Economy

Contributory Pension: N501bn Paid To Retirees By PFAs

Contributory Pension: N501bn Paid To Retirees By PFAs
  • PublishedFebruary 16, 2018

Pension Fund Administrators from 2007 to 2017  have paid out N501.4bn as lump sum to 293,869 retirees under the Contributory Pension Scheme.

Figures gotten from the National Pension Commission shows that the CPS retirees earned an average monthly pension of N7.47bn during the period.

Under the CPS, once a retiree begins to draw pension, having completed the required initial documentation, he will continue to receive monthly pension as and when due without the seemingly unstoping verification that is obtainable in the old Defined Benefits Scheme.

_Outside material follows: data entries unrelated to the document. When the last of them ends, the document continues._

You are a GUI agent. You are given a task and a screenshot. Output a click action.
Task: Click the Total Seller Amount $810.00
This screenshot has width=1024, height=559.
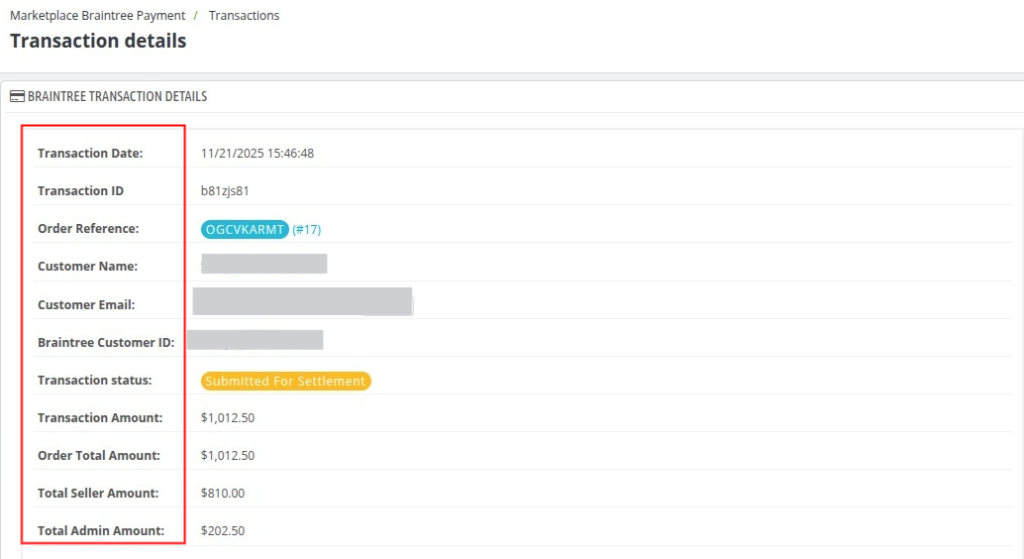(222, 493)
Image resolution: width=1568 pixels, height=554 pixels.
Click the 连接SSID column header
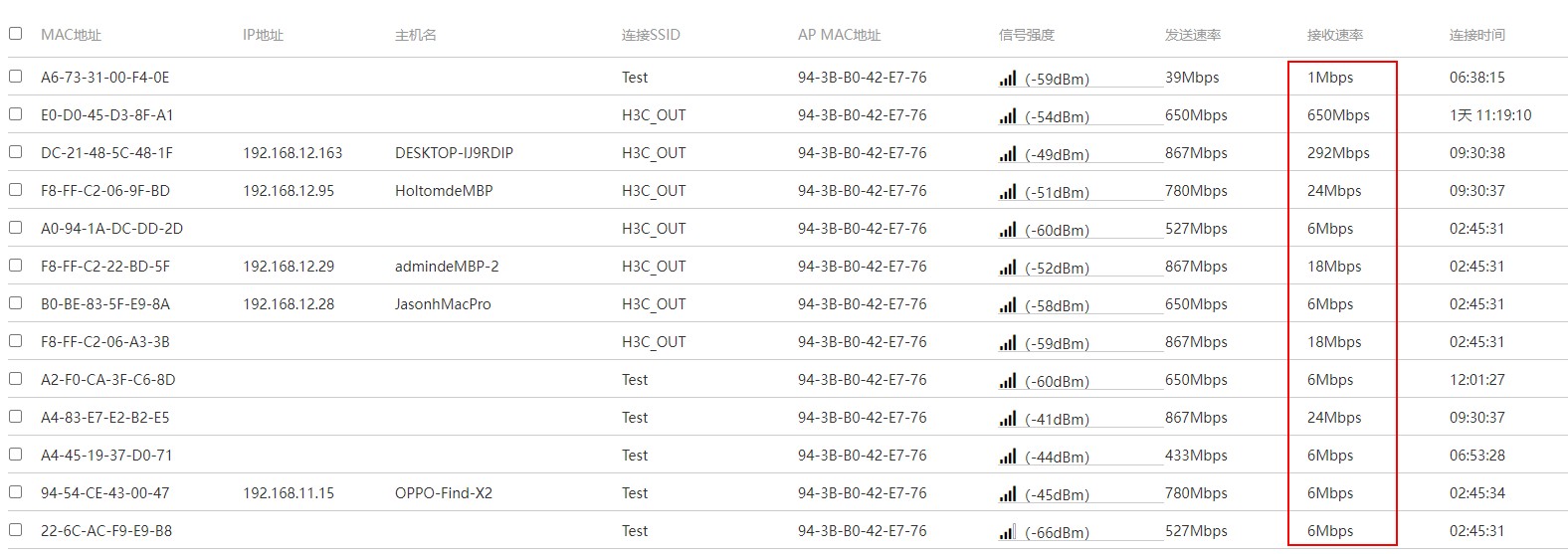[x=651, y=35]
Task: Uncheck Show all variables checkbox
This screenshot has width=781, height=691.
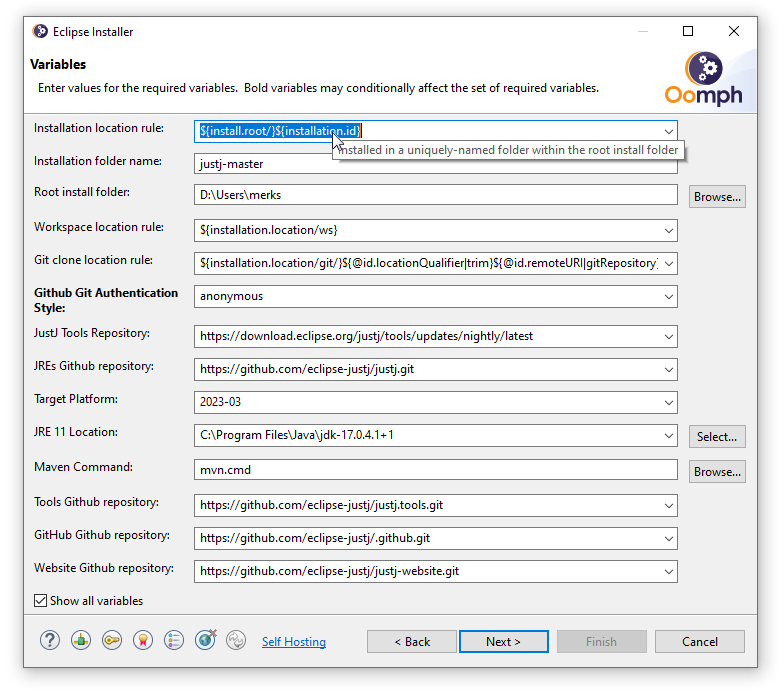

According to the figures, the PFAs paid out lump sums of N14.92bn, N31.79bn and N16.29bn to the retirees in the first, second and third quarters of the 2017 financial periods.

The retirees also earned N196.9m, N422.13m and N302.06m average monthly pensions during the first three quarters of last year.

In December last year, PenCom revealed that the operators were making significant profits from investments, and asked them to raise the stipends of retirees who opted for programmed withdrawal and were being paid by the PFAs.

The Acting Director-General, PenCom, Aisha Dahir-Umar, stated this when the commission submitted a memorandum to the Senate Committee on Establishment and Public Service at a public hearing on a bill for an Act to amend the Pension Reform Act, 2014 to provide for definite percentage a retiree could withdraw from his Retirement Savings Account and for other matters related thereto.

She, however, said that some retirees would not be entitled to the increase due to the low amounts in their RSAs.

Dahir-Umar said, “Indeed, the commission has just concluded an exercise to increase the monthly pension of all retirees on programmed withdrawal due to the income earned on investing their pension assets.

“The outcome of this exercise showed that 30 per cent of the retirees will not benefit from the increase due to insignificant income earned on the small balances in their respective RSAs.”